___ DOCUMENT PASSAGE
JavaPlex Tutorial

This article was originally written by Michael Bleher for the STRUCTURES Wiki (captured October 2025).

In this tutorial we will learn how to use the JavaPlex package in Matlab. For a more complete picture of JavaPlex please visit the projects homepage and consider also reading the tutorial provided there.

Installation

To use JavaPlex with Matlab you will need a working version of Matlab. Furthermore, JavaPlex requires Java version number 1.5 or higher. You can check your Java version in Matlab by entering version -java

To install JavaPlex in Matlab go to the latest release at . Download the zip file of matlab examples, named something like matlab-examples-4.3.4.zip. Unzip the folder to a known location, by default the resulting folder is called matlab_examples.

In Matlab, change your current folder to matlab_examples. Run the script load_javaplex.m that resides in this folder and import the JavaPlex routines provided by the package. You can do this by entering the following commands into the command line

load_javaplex.m; import edu.stanford.math.plex4.*;

You will need to reload the package with these commands every time you open a new Matlab session.

To check wether JavaPlex was loaded correctly, e.g. enter api.Plex4.createExplicitSimplexStream() which will return something like

ans = edu.stanford.math.plex4.streams.impl.ExplicitSimplexStream@513fd4

Basic constructions

Simplex Streams

JavaPlex implements abstract simplicial complexes via simplex streams, which are provided by the function

api.Plex4.createExplicitSimplexStream()
______
___ SUPPLIED RECORDS
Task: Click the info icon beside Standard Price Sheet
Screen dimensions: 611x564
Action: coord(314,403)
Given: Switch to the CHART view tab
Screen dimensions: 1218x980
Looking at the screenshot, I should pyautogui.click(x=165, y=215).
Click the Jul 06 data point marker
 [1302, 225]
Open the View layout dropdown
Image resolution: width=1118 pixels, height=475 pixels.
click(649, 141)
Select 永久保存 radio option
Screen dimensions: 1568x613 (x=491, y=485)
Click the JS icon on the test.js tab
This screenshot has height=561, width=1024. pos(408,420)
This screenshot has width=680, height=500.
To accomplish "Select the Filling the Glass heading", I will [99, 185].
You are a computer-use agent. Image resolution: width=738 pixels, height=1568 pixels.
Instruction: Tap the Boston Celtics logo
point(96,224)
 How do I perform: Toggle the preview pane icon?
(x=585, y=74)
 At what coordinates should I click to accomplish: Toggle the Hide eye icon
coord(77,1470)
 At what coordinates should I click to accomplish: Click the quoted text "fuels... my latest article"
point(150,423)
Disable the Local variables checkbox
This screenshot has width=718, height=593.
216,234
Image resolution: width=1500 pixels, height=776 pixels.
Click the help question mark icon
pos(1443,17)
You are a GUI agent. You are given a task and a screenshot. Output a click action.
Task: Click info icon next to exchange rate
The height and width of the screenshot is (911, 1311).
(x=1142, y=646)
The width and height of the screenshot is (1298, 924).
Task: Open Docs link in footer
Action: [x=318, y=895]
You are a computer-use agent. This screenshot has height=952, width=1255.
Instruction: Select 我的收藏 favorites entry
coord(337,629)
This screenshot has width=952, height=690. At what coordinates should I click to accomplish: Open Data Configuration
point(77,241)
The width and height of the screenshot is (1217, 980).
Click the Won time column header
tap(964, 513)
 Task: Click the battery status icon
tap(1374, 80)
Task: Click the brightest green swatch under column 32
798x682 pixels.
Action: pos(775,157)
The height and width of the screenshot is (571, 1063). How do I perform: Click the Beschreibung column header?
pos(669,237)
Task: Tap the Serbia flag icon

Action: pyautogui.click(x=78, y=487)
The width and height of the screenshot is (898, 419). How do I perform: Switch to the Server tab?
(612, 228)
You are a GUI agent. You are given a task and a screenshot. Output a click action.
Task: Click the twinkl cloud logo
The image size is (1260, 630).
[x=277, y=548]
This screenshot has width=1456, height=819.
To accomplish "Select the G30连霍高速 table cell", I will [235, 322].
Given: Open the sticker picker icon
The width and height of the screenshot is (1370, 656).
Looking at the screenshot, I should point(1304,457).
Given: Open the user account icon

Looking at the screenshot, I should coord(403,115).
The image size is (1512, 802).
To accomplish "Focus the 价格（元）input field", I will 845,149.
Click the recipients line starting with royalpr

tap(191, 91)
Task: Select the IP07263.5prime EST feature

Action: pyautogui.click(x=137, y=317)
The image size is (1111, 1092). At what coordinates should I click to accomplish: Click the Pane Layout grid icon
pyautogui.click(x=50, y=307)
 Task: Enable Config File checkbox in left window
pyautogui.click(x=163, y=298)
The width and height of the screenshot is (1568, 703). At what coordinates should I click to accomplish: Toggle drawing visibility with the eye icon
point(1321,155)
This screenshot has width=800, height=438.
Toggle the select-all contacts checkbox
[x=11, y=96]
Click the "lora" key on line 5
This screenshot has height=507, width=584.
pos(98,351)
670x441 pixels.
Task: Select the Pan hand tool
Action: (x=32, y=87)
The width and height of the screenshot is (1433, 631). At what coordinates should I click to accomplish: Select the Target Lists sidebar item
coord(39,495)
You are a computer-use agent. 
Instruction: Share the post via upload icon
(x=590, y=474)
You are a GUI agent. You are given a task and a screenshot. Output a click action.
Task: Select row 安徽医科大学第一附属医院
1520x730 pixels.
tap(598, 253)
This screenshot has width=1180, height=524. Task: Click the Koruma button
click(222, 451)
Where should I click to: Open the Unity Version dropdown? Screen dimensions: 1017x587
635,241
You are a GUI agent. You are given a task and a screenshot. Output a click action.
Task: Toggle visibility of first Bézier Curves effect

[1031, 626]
______
## TASKS
[1] Return the lines of the records verbatim, starting with their first line and continuing through the line containing "point(150,423)".
[2] Resume the JavaPlex tutorial from the point where it stops.
The JavaPlex tutorial and the records come from separate, unrelated sources.

## RESULTS OF THE EXERCISE
[1]
Task: Click the info icon beside Standard Price Sheet
Screen dimensions: 611x564
Action: coord(314,403)
Given: Switch to the CHART view tab
Screen dimensions: 1218x980
Looking at the screenshot, I should pyautogui.click(x=165, y=215).
Click the Jul 06 data point marker
 [1302, 225]
Open the View layout dropdown
Image resolution: width=1118 pixels, height=475 pixels.
click(649, 141)
Select 永久保存 radio option
Screen dimensions: 1568x613 (x=491, y=485)
Click the JS icon on the test.js tab
This screenshot has height=561, width=1024. pos(408,420)
This screenshot has width=680, height=500.
To accomplish "Select the Filling the Glass heading", I will [99, 185].
You are a computer-use agent. Image resolution: width=738 pixels, height=1568 pixels.
Instruction: Tap the Boston Celtics logo
point(96,224)
 How do I perform: Toggle the preview pane icon?
(x=585, y=74)
 At what coordinates should I click to accomplish: Toggle the Hide eye icon
coord(77,1470)
 At what coordinates should I click to accomplish: Click the quoted text "fuels... my latest article"
point(150,423)

[2]
To a simplex stream we assign vertices and higher simplices as exemplified below.

Example: 1-sphere

In order to build a simplicial complex by hand, we first load the relevant function onto our target object

complex = api.Plex4.createExplicitSimplexStream();

and pass the vertices of the complex to it:

complex.addVertex(0); complex.addVertex(1); complex.addVertex(2);

In general a complex will have higher simplicies, which by definition are sets of vertices. These are added to the simplicial complex by similarly passing sets to the stream.

complex.addElement([0, 1]); complex.addElement([0, 2]); complex.addElement([1, 2]);

Once all simplices have been put into the stream, we close it by calling

complex.finalizeStream();

At this point complex is a simplicial complex that encodes the boundary of a triangle. We can get the number of simplices (of all dimension) contained in the simplicial complex by calling

complex.getSize()

Modular Simplicial Algorithm

For a given simplicial complex X, the function api.Plex4.getModularSimplicialAlgorithm(d, p) provides an algorithm that can calculate the persistence module of homology groups H_i(X,\mathbb{Z}/p\mathbb{Z}) for all i\leq d, together with representatives of the classes [x]\in H_i .

Note: This algorithm is used more generally for filtered complexes as discussed below. Every simplicial complex X is trivially filtered by \mathcal{F}_t(X) = X for all t \in \mathbb{R}.

Example: 1-sphere

Continuing our example from above, the homology groups over \mathbb{Z}/2\mathbb{Z} of complex up to dimension 3 can be extracted via

homology = api.Plex4.getModularSimplicialAlgorithm(3, 2); persistenceIntervals = homology.computeIntervals(complex)

The output is a number of intervals, that tell us for which values of the filtration parameter a non-trivial homology class exists. If we are also interested in representatives of the non-trivial classes we can use

persistenceAnnotatedIntervals = homology.computeAnnotatedIntervals(complex)

This gives the parameter values of non-trivial classes together with their representatives.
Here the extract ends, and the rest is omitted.